Extracted records
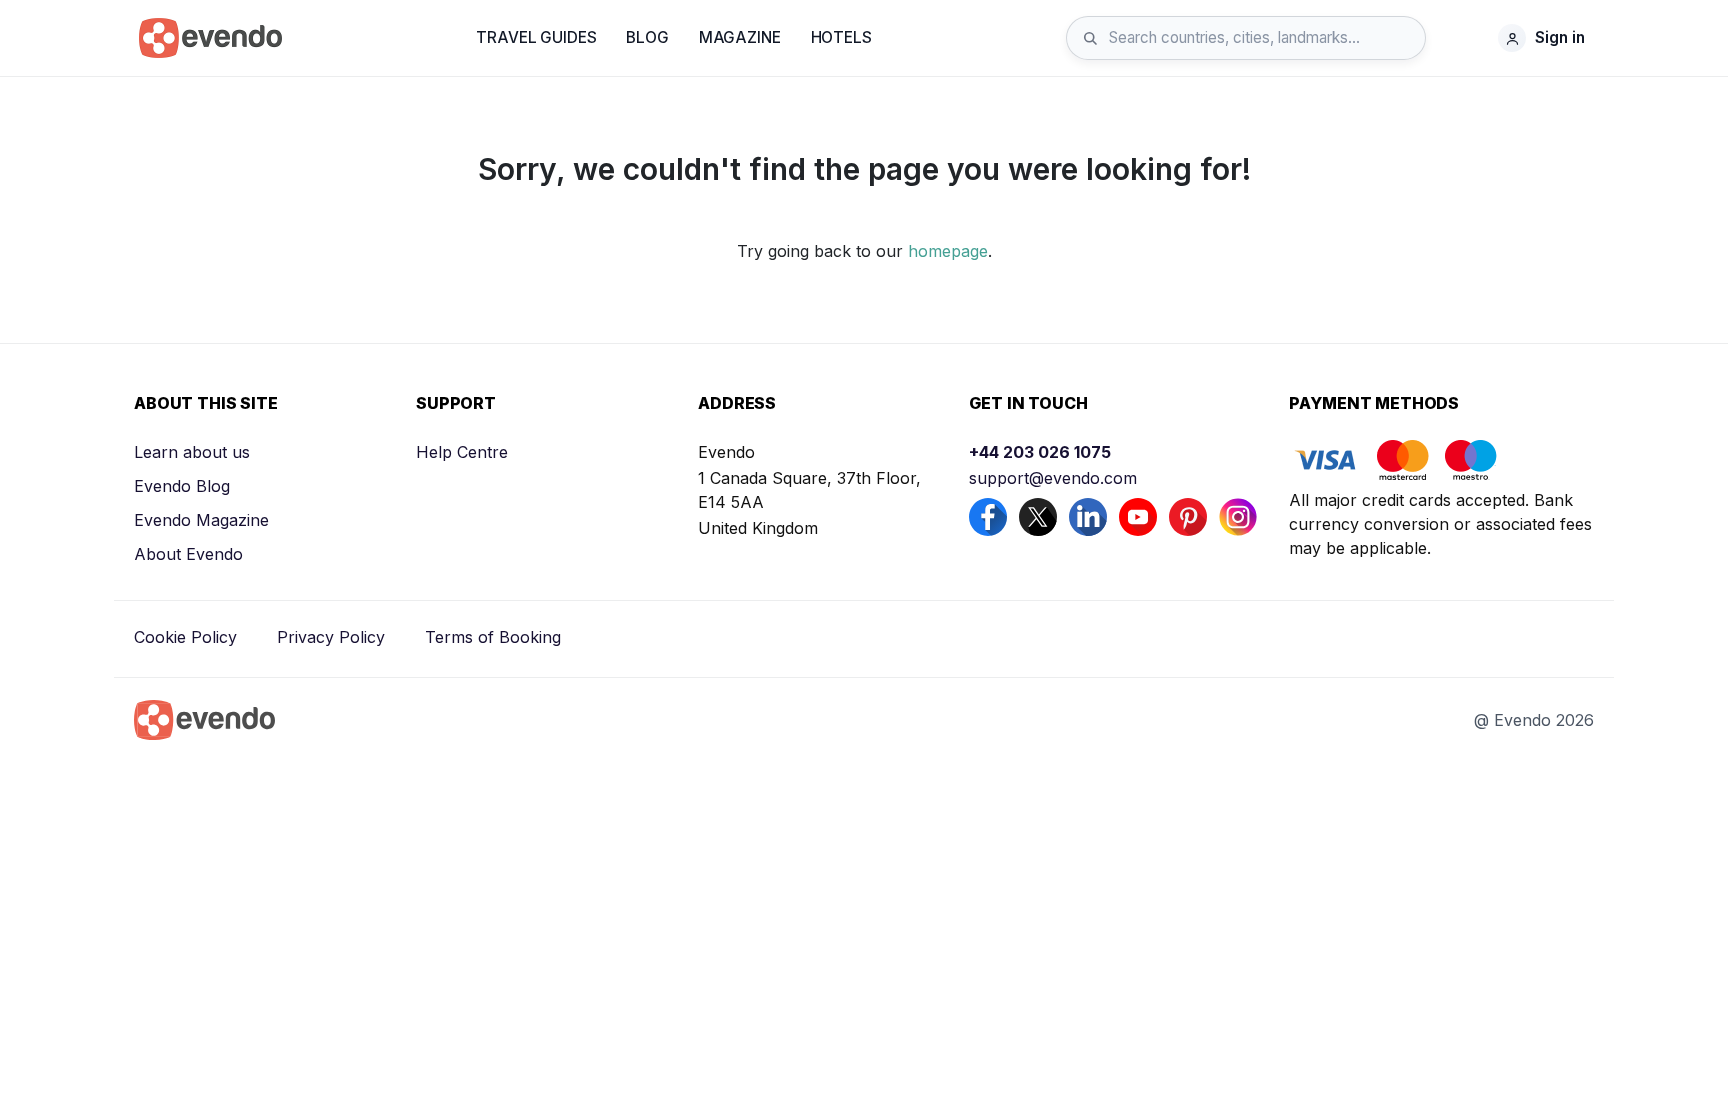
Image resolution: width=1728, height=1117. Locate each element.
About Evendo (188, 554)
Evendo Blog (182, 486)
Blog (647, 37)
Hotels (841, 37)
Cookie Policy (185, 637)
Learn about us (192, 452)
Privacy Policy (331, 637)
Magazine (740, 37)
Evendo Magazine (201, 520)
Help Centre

Task to carry out: May I have exactly the lines from the one containing "Hotels (841, 37)" through the last line of the data, both included?

Solution for this problem:
Hotels (841, 37)
Cookie Policy (185, 637)
Learn about us (192, 452)
Privacy Policy (331, 637)
Magazine (740, 37)
Evendo Magazine (201, 520)
Help Centre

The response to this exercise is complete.